* **TASK INSTRUCTIONS**:
Transcribe the entries below without alteration.

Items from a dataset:
+++++

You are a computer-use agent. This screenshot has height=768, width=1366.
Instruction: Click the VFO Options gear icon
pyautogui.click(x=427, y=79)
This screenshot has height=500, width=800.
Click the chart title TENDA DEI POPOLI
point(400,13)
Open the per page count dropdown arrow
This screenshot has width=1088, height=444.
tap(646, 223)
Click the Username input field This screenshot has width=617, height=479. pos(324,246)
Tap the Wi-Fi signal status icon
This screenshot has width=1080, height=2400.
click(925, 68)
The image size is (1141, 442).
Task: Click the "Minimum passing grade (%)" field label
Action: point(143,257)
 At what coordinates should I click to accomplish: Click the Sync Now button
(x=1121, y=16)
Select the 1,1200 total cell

+++++

* **RESPONSE BELOW**:
You are a computer-use agent. This screenshot has height=768, width=1366.
Instruction: Click the VFO Options gear icon
pyautogui.click(x=427, y=79)
This screenshot has height=500, width=800.
Click the chart title TENDA DEI POPOLI
point(400,13)
Open the per page count dropdown arrow
This screenshot has width=1088, height=444.
tap(646, 223)
Click the Username input field This screenshot has width=617, height=479. pos(324,246)
Tap the Wi-Fi signal status icon
This screenshot has width=1080, height=2400.
click(925, 68)
The image size is (1141, 442).
Task: Click the "Minimum passing grade (%)" field label
Action: point(143,257)
 At what coordinates should I click to accomplish: Click the Sync Now button
(x=1121, y=16)
Select the 1,1200 total cell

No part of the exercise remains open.